8. Theological Authorities
An Argument Against Priestesses
"Most theological authorities favor an examination of women's ordination."
Is this true? And if it is, so what? How about these authorities?:
O. Semmelroth speaks about this issue in terms of a pictorial representation of the redemptive encounter between Christ and humanity in the Church. Thus, in the Eucharist, there is a sacramental reflection of the "rite of heavenly sacrifice" in which the oblation of Christ and the "participating" sacrifice of Mary on Calvary has eternal validity before the heavenly Father. The exercise of ecclesiastical office is characterized as a male role and the function of the congregation is female. Semmelroth observes: "What Paul writes in the fifth chapter of Ephesians about the relation of husband to wife is to a high degree valid for the relation between the priest and congregation, for the latter is a relationship which like that of marriage -- yet even more realistically -- reflects the relationship between Christ and Mary." Another insight is that Christ, the bridegroom and head of the Church-- the life-giving principle for the Church-- could not, in fact, be represented by a woman who is subject to man and could not be called like him, the head. Just as the man is ideally the head of the home, and the woman, its heart, (and I see few people walking around with only one or the other), most of our people constitute the heart of the Church while the priests represent its head. Women's ordination would destroy this Scriptural analogy.
E. Krebs writes: "As father, spouse and bridegroom, Christ stands vis-a-vis his Church. . . . But being father and bridegroom is the role of the male. So there is in the priesthood a mystical relationship to maleness, by which we can clearly see that Christ has entrusted this masculine office to the male."

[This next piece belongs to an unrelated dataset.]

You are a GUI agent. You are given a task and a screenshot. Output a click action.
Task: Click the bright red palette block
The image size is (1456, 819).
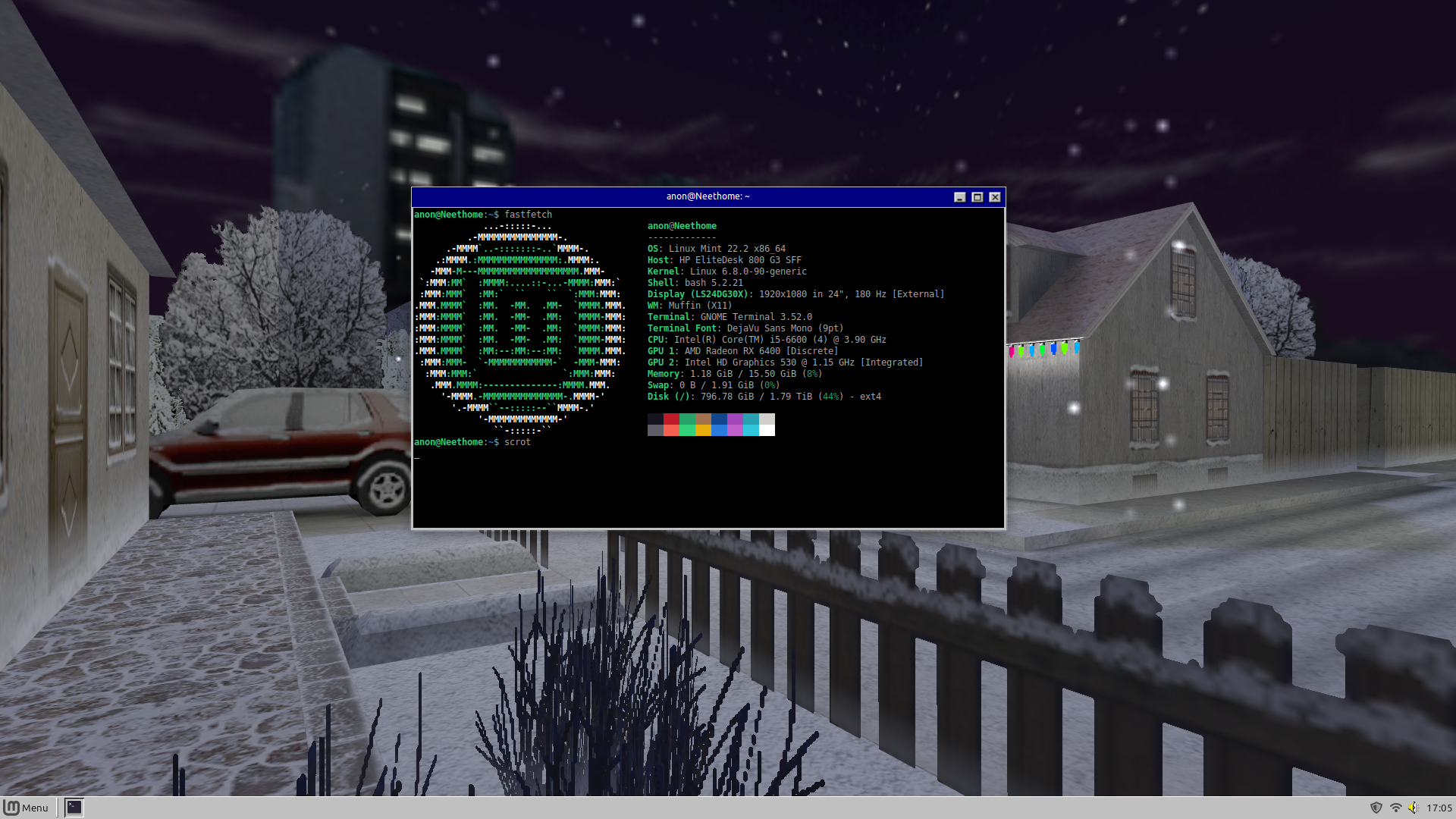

M. Schmaus writes, and you really should get his series of books now reprinted: "Thus [as in the case of Christ] the fact that the priest is a man is in itself a natural indication of his commission to go out into the world and proclaim the Gospel of the Kingdom of God, to give the sacraments and so confer divine life in a creativity effected by the power of Christ. The place of women is rather to receive life and to take care of it." Refutations to these arguments, which I have also read were, like yours, not overly convincing.